| PROBLEM TO WORK ON |
Across the entries below, tally every line that holds the string "target" and reply with the number only.

### RECORDED INFORMATION ###

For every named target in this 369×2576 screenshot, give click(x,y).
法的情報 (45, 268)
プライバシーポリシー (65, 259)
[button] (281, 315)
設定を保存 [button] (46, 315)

###
### RECORDED INFORMATION ###

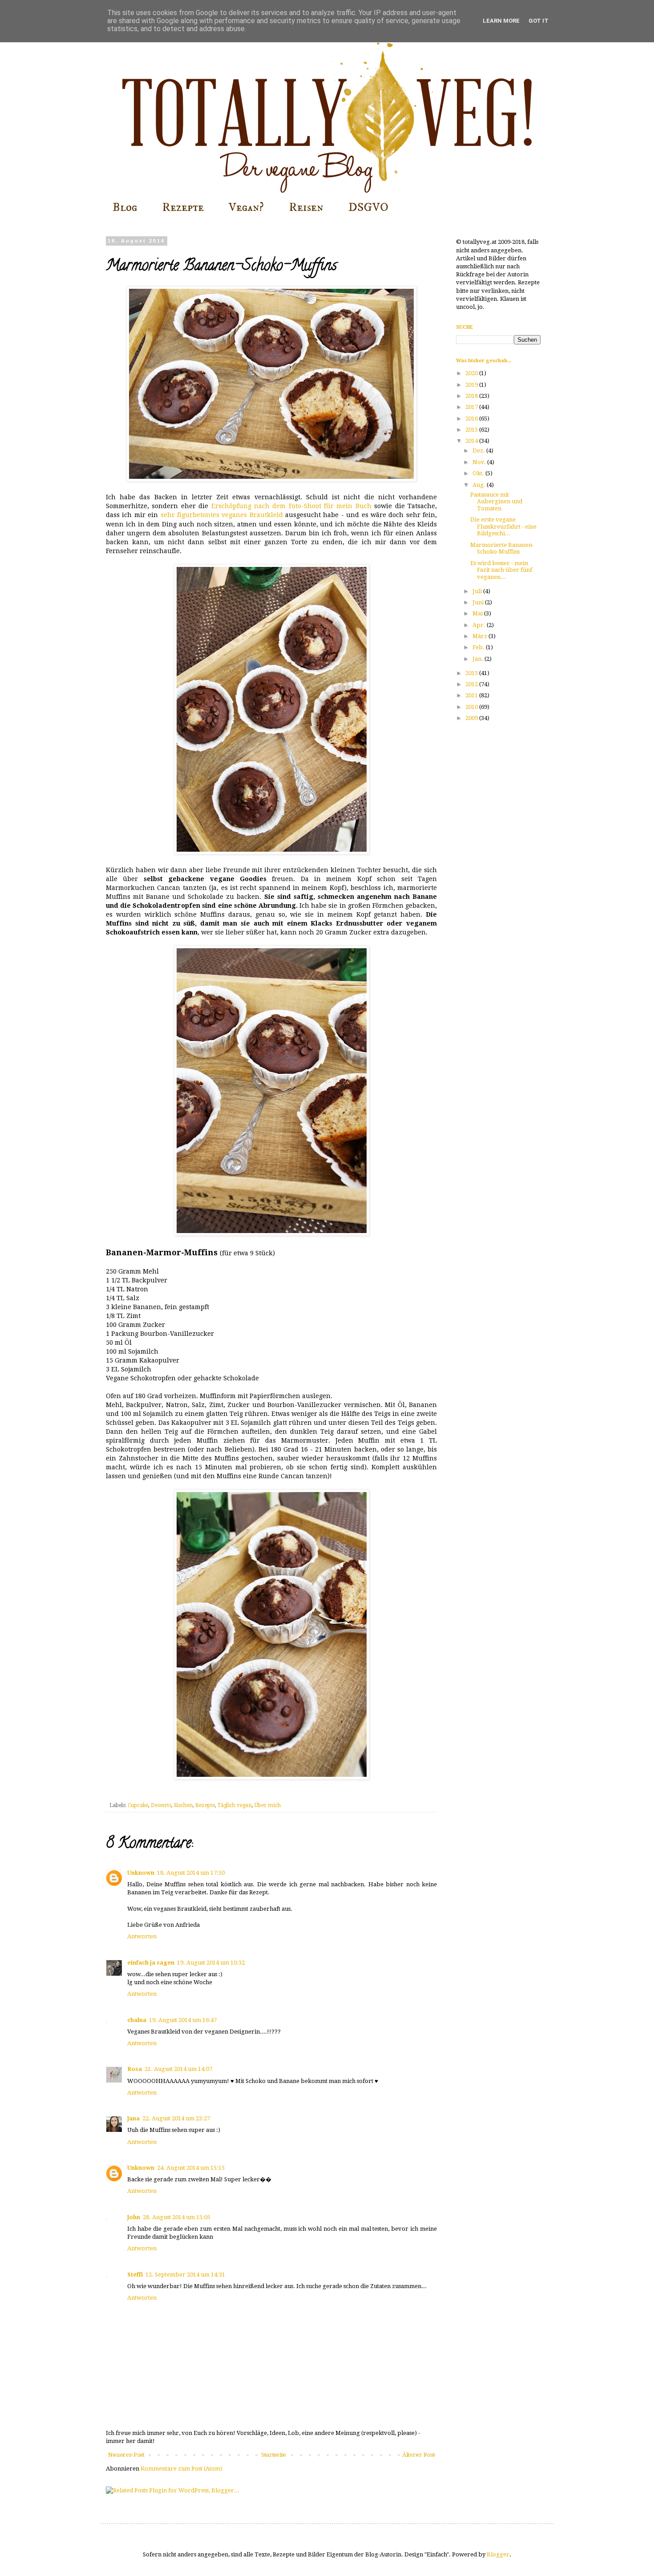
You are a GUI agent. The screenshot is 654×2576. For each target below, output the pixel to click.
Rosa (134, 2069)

###

| EXERCISE RESULT |
2